Das ist leider typisch AMD. Nutze mal den neuen und den alten Treiber, installieren, deinstallieren, dazwischen immer mal neustarten, gerne auch mal im abgesicherten Modus probieren - irgendwann wird der Ryzen Master wieder laufen und keiner weiß warum.


----------



## Rapotur (17. September 2021)

Ja, manchmal spinnt er, aber es ist eine gute Software


----------



## HardlineAMD (18. September 2021)

PCGH_Dave schrieb:


> Das ist leider typisch AMD.


Billige Polemik ist leider typisch bei Menschen. Es gibt immer einen Grund, weshalb eine Anwendung nicht läuft.
Und der RyzenMaster ist nunmal eine Anwendung, die gewisse Dinge an der Hardware ändern kann.
Aktuell:
W11PRO Build 22000.194
AMD-Chipsatztreiber v3.09.01.140
AMD Radeon Adrenalin 21.9.1
Läuft. Nur installiert W11 immer mal gerne einen neuen Grafiktreiber, der die Adrenalin-Softweare nicht starten lässt.


----------



## Tetrahydrocannabinol (18. September 2021)

HardlineAMD schrieb:


> Nur installiert W11 immer mal gerne einen neuen Grafiktreiber, der die Adrenalin-Softweare nicht starten lässt.


Diese Automatik habe ich abgestellt ... ist doch nervig, wenn Windows meint mir einen neuen Treiber aufzudrücken wenn ich diesen doch gar nicht brauche.


----------



## PCGH_Dave (18. September 2021)

HardlineAMD schrieb:


> Billige Polemik ist leider typisch bei Menschen. Es gibt immer einen Grund, weshalb eine Anwendung nicht läuft.
> Und der RyzenMaster ist nunmal eine Anwendung, die gewisse Dinge an der Hardware ändern kann.
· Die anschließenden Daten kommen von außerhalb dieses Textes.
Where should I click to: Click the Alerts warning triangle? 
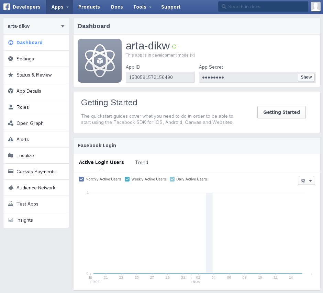pyautogui.click(x=11, y=139)
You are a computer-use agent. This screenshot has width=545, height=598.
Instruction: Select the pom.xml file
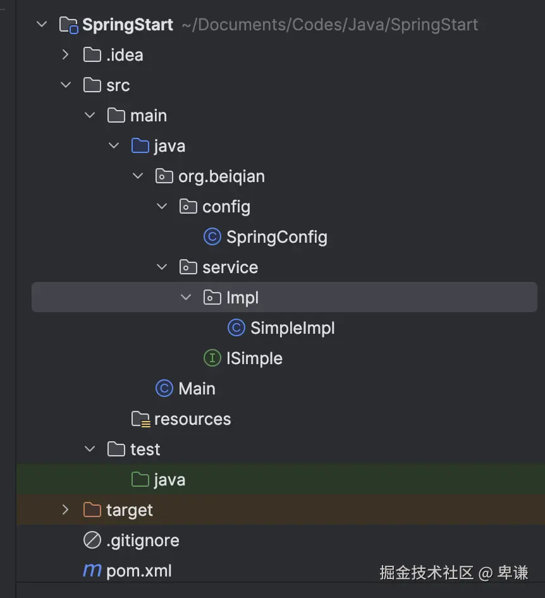138,571
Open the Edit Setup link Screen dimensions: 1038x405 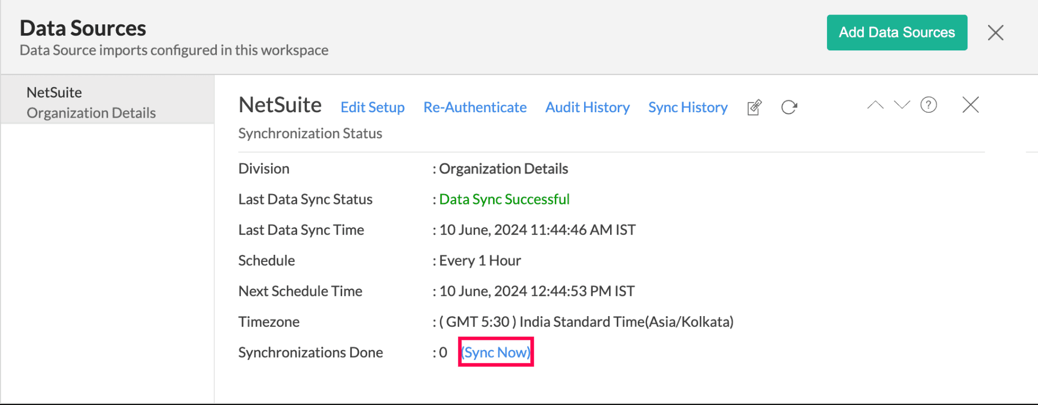(x=372, y=107)
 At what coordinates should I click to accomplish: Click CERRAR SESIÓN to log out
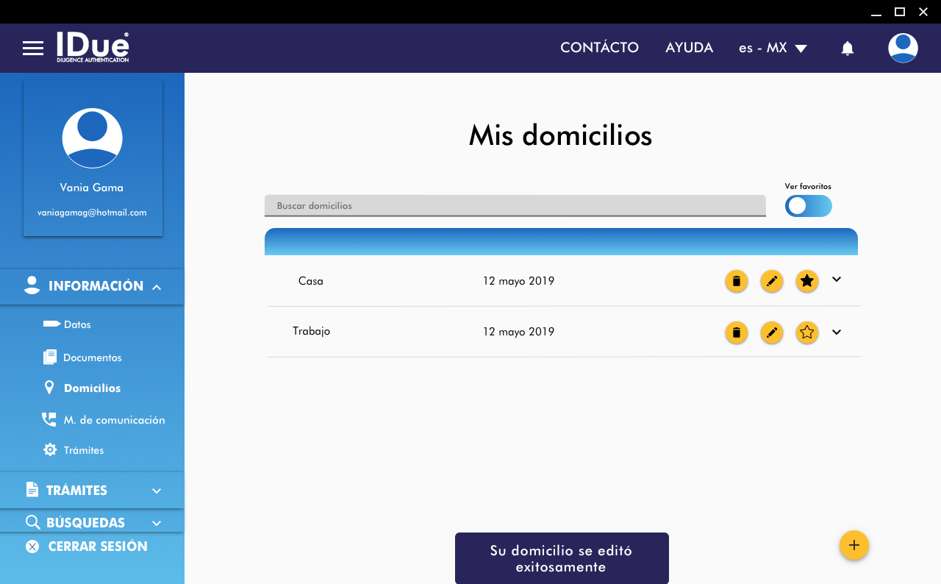pyautogui.click(x=97, y=546)
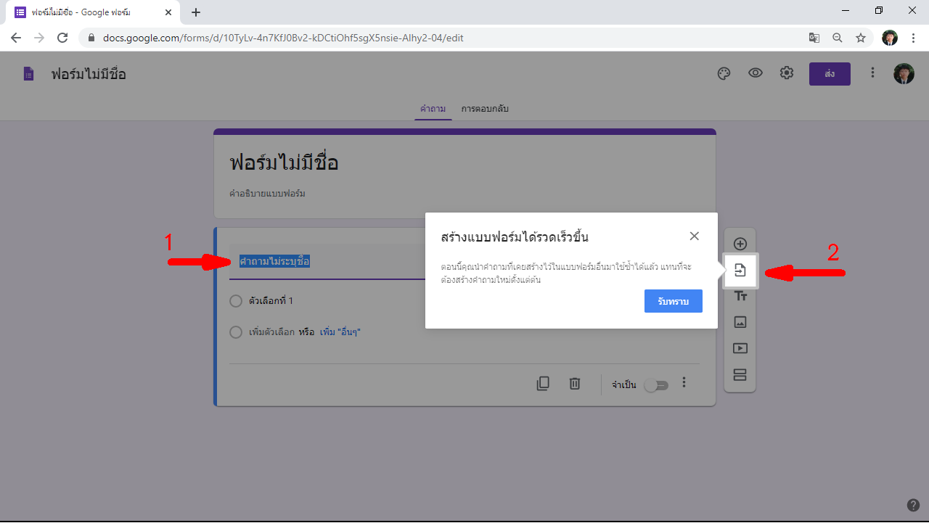Open form settings gear icon
Screen dimensions: 929x523
click(787, 73)
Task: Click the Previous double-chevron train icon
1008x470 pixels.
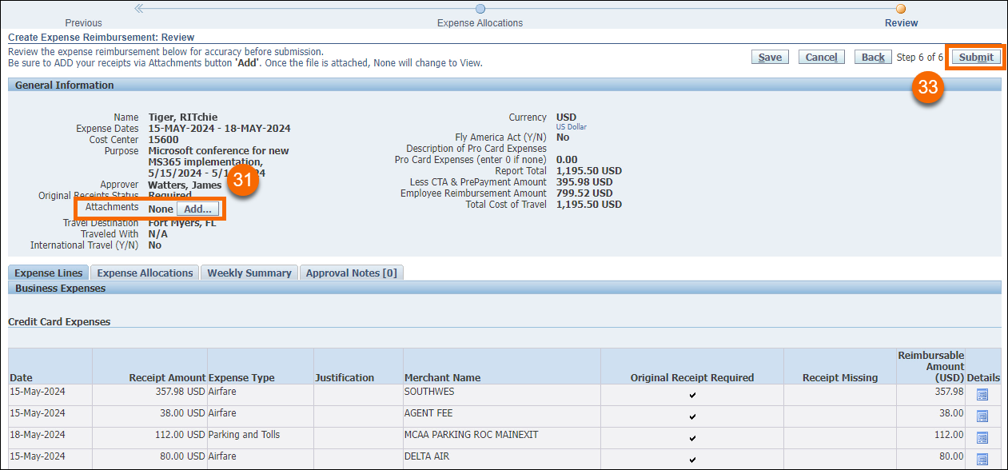Action: pyautogui.click(x=139, y=9)
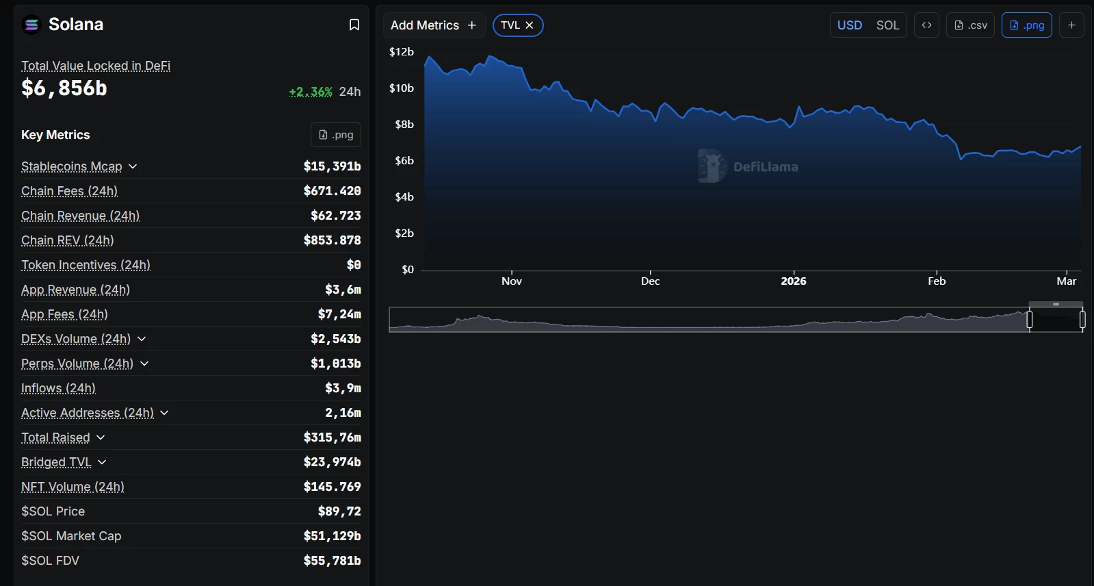
Task: Click the plus icon at toolbar far right
Action: click(x=1071, y=25)
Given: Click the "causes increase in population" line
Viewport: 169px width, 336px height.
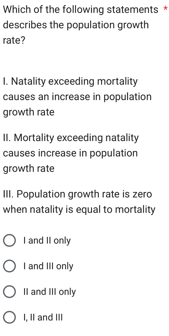Looking at the screenshot, I should tap(70, 153).
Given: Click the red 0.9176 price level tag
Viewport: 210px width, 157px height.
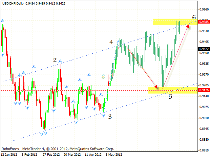Looking at the screenshot, I should click(x=204, y=90).
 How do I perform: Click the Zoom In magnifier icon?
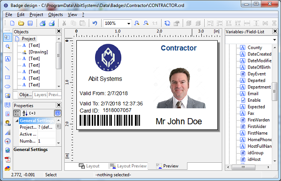coord(137,23)
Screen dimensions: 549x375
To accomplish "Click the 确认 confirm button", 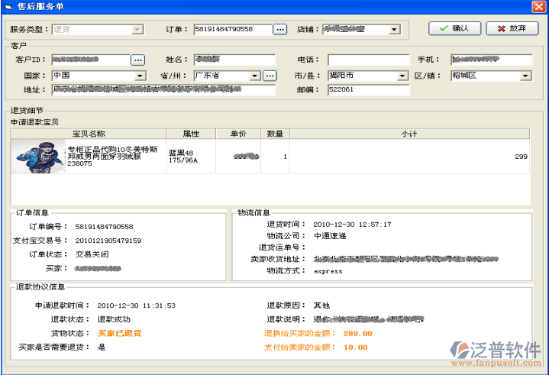I will click(454, 28).
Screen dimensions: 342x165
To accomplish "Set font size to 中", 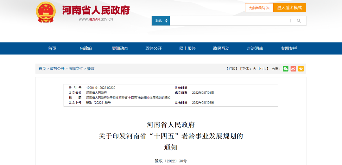I will coord(259,69).
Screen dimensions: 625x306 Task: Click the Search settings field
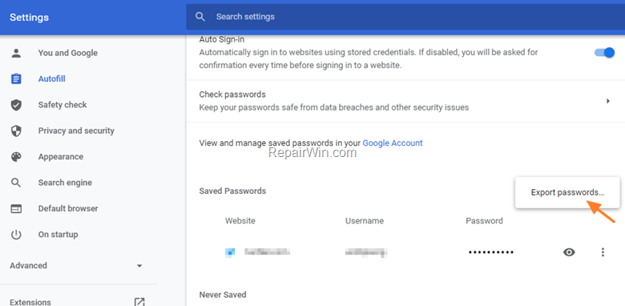pos(405,17)
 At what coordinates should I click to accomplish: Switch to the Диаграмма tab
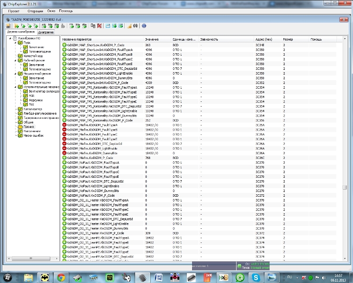[46, 33]
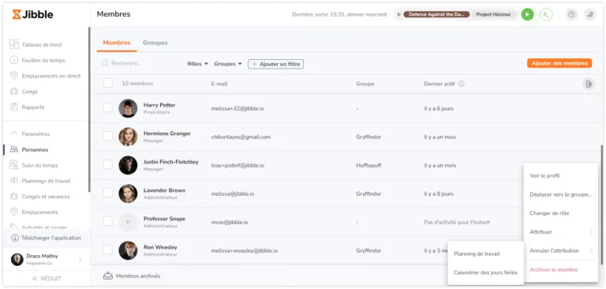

Damit die Software etwas ändern kann, muss sie ja erstmal funktionieren. Auf Arbeit installiere ich sehr oft Windows 10 neu, unabdingbar bei den vielen Hardware-Wechsel, die ich als CPU-Mensch vornehmen muss. Der Vorgang ist dabei immer der gleiche, erst Windows inklusive Updates, dann alle nötigen Treiber inklusive Neustarts und dann erst installiere ich Spiele und Programme. In zwei von zehn Fällen kommt es dann allerdings vor, dass gerade Ryzen Master nicht startet und mit der Fehlermeldung abbricht, die Windows-Version würde nicht unterstützt werden und ich solle Windows 10 installieren.  

Wie erklärst du dir das? Was ist der Grund dafür?


----------



## ΔΣΛ (18. September 2021)

HardlineAMD schrieb:


> Billige Polemik ist leider typisch bei Menschen.


Bei einer Person die das täglich Beruflich macht, der viele unterschiedliche Systeme testet 


HardlineAMD schrieb:


> Es gibt immer einen Grund, weshalb eine Anwendung nicht läuft.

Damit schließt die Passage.